=== Tarefas a realizar ===
• 1. No texto sobre a Rosita Facica, porque é que o povo a tratava por "Rosita"?
• 2. Copie do texto sobre a Rosita Facica o trecho que começa em "A minha mãe" e termina em "Hospital de Aveiro.".
• 3. Retome o texto sobre a Rosita Facica a partir do ponto em que termina.

### Texto ###

Ninguém, por mais insensível que seja, pode ficar indiferente à sua mãe, presente no dia a dia de cada um, olhando os nossos passos, periclitantes no início da nossa existência, ou firmes e resolutos na vida ativa. À mãe devemos tudo: a vida, o falar, os primeiros passos inseguros, os cuidados ao longo da vida, o carinho e a ternura que nos tornam pessoas capazes de amar, a educação para a partilha solidária, a fé que nos ajudou a descobrir, enfim, tudo o que nos faz gente saudável de corpo e alma. E eu muito mais devo à minha saudosa mãe, que o povo tratava por Rosita Facica. Rosita porque era de estatura mediana e Facica por descender de um ramo familiar cujos apelidos, Francisco da Rocha, se propagaram nas Gafanhas. De Francisco surgiu o Facica.
A minha mãe nasceu em 23 de fevereiro de 1910 e faleceu em 15 de maio de 1994. Doente bastantes anos, esteve lúcida até morrer, o que aconteceu durante o almoço no Hospital de Aveiro.

### Itens fornecidos ###

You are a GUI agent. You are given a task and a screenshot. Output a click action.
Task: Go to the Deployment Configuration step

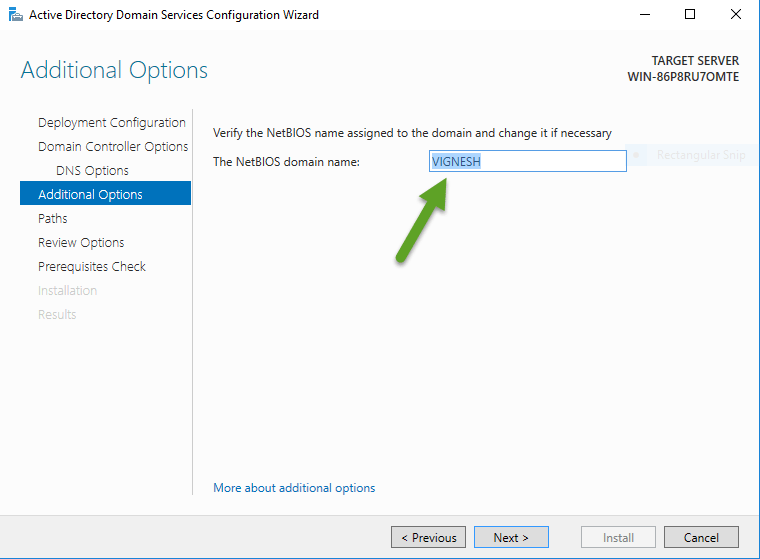pos(111,123)
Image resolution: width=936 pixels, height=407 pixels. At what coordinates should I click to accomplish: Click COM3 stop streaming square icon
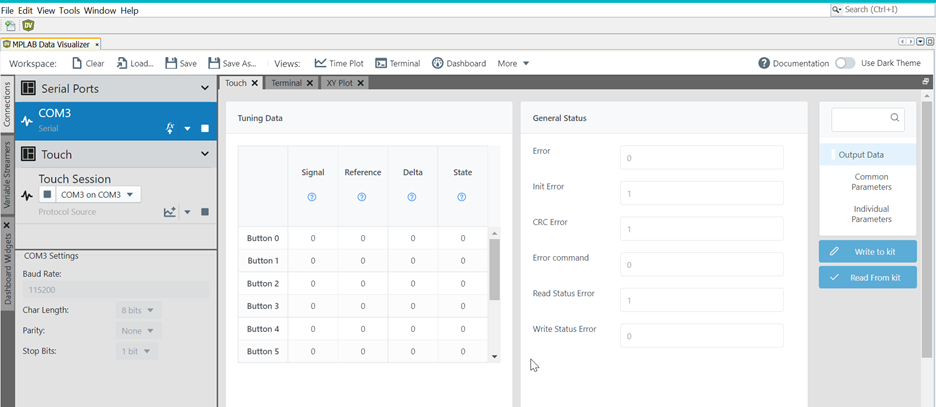[x=205, y=128]
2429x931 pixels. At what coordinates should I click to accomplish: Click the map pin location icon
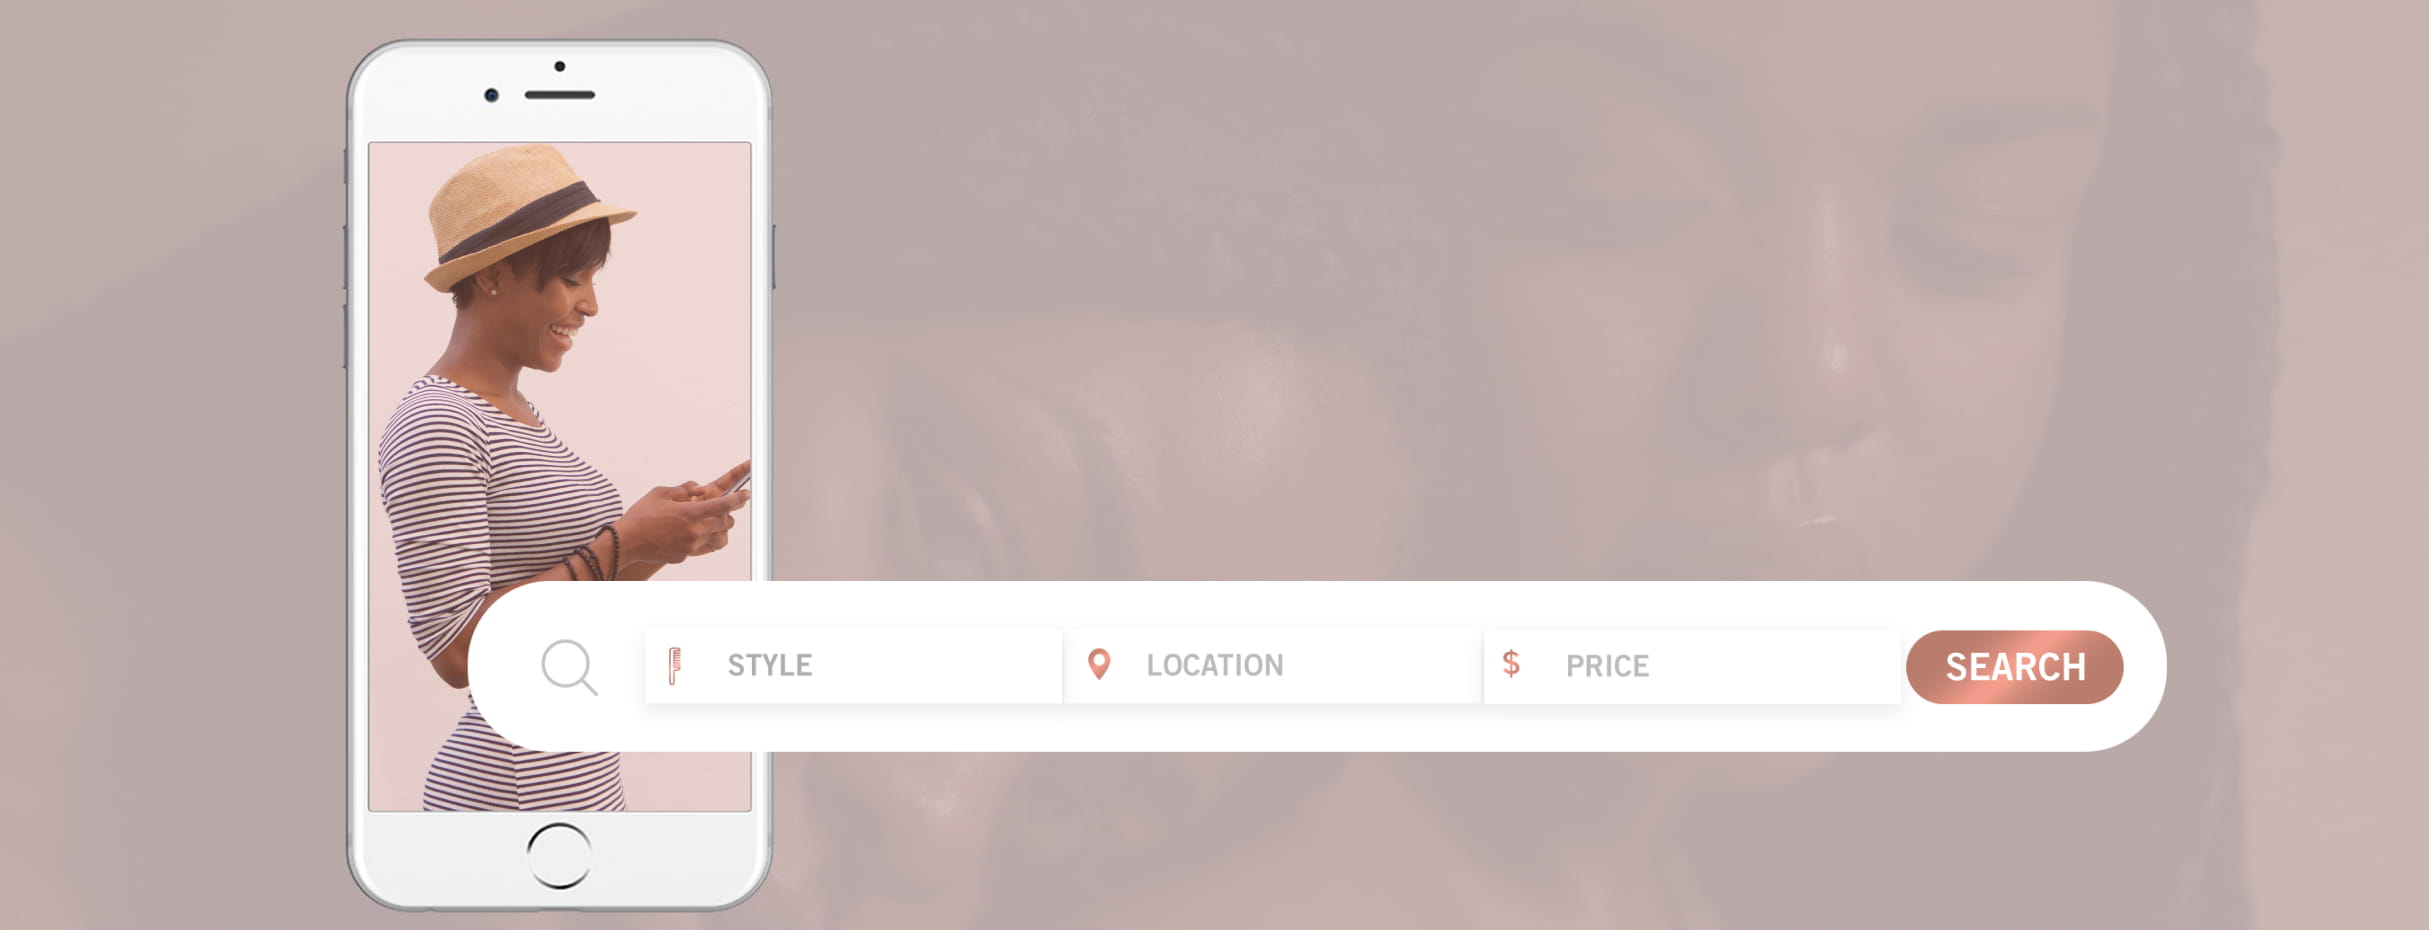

###

=== Respostas ===
• 1. Porque era de estatura mediana.

• 2.
A minha mãe nasceu em 23 de fevereiro de 1910 e faleceu em 15 de maio de 1994. Doente bastantes anos, esteve lúcida até morrer, o que aconteceu durante o almoço no Hospital de Aveiro.

• 3.
Dela recordo imensos pormenores da sua vida de trabalho em casa a cuidar dos dois filhos que sobreviveram aos cinco que ela teve. Laboriosa, falava do marido e nosso pai ausente no mar, por quem rezávamos todos os dias, e acolhia os sobrinhos que apareciam, alguns com frequência. Tinha por princípio evitar gastar dinheiro ganho pelo pai “sobre as ondas do mar” e ficava feliz quando lhe transmitia esse respeito pelo sacrifício que ele fazia. Para vivermos, utilizava as rendas de umas casas que possuíam, vendia produtos que cultivava e criava, nomeadamente, flores, ovos e outra criação. Durante muito tempo teve criada, a Rosa, e mulheres a dias para o quintal. E assim fomos vivendo “sem vergonhas”, como ela sublinhava.
Depois da morte do meu pai, homem sempre saudável, traído por um enfarte, a minha mãe como que desistiu de viver. Acamada, depois de um tempo em minha casa e na do meu irmão, optou por ficar na sua moradia, no quarto da frente para ver quem passava. Nunca lhe faltaram visitas. Uns tempos ainda fez as suas refeições, mas depois preferiu pagar a uma instituição para lhas levar a casa. Não queria dar trabalho aos filhos. E quando se tornou utente frequente do hospital, passou a dormir em nossa casa.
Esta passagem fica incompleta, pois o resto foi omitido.